### Extract ###

Image credits: Wikipedia Commons

A group of researchers from the Physicians Committee for Responsible Medicine looked at all the research studies from 1950 to March 2019 that assessed the effect of eggs on blood cholesterol levels. They studied funding sources and if they influenced the findings.

The results, published in the American Journal of Lifestyle Medicine, showed that before 1970 the industry didn’t have a role in cholesterol research. But industry-funded studies increased over time, from none in the 1950s to 60% in 2010-2019 — and industry-funded studies are well known to be associated with biases.

“In decades past, the egg industry played little or no role in cholesterol research, and the studies’ conclusions clearly showed that eggs raise cholesterol,” said study author Neal Barnard. “In recent years, the eggindustry has sought to neutralize eggs’ unhealthy image as a cholesterol-raising product by funding more studies and skewing the interpretation of the results.”

As a whole, more than 85% of the studies the researchers looked at, no matter if they were funded by the industry or not, found that eggs have negative effects on blood cholesterol. But those industry-funded downplayed the findings, the researchers claimed.

That means that when the data showed cholesterol levels increased because of egg consumption, the conclusions focused on something else. Almost half of the industry-funded studies had conclusions that didn’t match with the actual study results, compared to 13% of the non-industry funded studies.

For example, a 2014 study, associated the addition of two eggs at breakfast five days a week over 14 weeks to mean LDL cholesterol. Despite the results, the investigators said that an extra 400mg per day of dietary cholesterol didn’t affect blood lipids.

### Extracted data ###

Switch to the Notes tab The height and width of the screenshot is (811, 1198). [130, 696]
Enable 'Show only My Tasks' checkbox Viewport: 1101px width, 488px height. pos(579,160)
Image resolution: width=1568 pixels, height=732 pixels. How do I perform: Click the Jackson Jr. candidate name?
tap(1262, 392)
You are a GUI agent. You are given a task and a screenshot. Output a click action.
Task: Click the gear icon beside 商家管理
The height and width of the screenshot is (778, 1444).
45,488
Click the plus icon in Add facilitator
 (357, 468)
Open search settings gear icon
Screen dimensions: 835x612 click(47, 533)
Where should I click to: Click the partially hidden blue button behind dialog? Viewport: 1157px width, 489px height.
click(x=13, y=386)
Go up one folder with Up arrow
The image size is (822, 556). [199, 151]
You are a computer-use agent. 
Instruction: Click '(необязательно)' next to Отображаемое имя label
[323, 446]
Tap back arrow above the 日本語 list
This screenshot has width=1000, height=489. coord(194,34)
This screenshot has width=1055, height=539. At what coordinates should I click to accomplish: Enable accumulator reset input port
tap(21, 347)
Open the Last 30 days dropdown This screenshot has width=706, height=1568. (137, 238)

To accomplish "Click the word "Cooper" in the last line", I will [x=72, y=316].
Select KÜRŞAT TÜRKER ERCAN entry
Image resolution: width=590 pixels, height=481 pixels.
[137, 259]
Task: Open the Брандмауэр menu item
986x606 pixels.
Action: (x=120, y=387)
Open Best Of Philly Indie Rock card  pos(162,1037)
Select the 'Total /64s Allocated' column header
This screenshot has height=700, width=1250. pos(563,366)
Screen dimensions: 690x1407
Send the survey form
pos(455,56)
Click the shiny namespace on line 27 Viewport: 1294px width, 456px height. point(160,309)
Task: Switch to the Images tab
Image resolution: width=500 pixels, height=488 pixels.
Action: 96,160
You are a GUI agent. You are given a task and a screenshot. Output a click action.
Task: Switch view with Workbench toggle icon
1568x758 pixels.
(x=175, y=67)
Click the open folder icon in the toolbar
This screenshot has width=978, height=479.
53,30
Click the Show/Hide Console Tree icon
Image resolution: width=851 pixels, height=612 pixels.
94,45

###

Work request A:
Does each statement agree with the article on egg research funding? Answer yes or no for each, quoting the words from the article that decide it.
(i) The researchers examined studies published from 1950 to March 2019.
(ii) Fewer than half of all the studies reviewed found that eggs have negative effects on blood cholesterol.
(iii) The results appeared in the American Journal of Lifestyle Medicine.
Work request B:
According to the article on egg research funding, what percentage of the non-industry-funded studies had conclusions that didn't match their results?
Work request C:
Carry on writing the article about egg industry funding of cholesterol research, starting after its final sentence.

Answer space A:
(i) Yes: "looked at all the research studies from 1950 to March 2019"
(ii) No: "more than 85% of the studies the researchers looked at, no matter if they were funded by the industry or not, found that eggs have negative effects on blood cholesterol"
(iii) Yes: "published in the American Journal of Lifestyle Medicine"

Answer space B:
13%.

Answer space C:
Such studies didn’t just cause misleading headlines, there have also been implications in policies. Back in 2015, the U.S. Dietary Guidelines Advisory Committee said that “available evidence shows no appreciable relationship between consumption of dietary cholesterol and serum cholesterol.”

Nevertheless, after looking at the evidence, the US government didn’t carry that statement forward in the final guidelines, which called for eating “as little dietary cholesterol as possible.”

“The egg industry has mounted an intense effort to try to show that eggs do not adversely affect blood cholesterol levels,” added Dr. Barnard. “For years, faulty studies on the effects of eggs on cholesterol have duped the press, public, and policymakers to serve industry interests.”

There have been many meta-analyses that concluded that egg consumption does raise cholesterol levels. A 2019 study showed that eating an egg each day raises low-density lipoprotein (LDL, or “bad”) cholesterol by about nine points. The study found that every 100 milligrams of added dietary cholesterol raised LDL cholesterol levels by about 4.5 mg/dL.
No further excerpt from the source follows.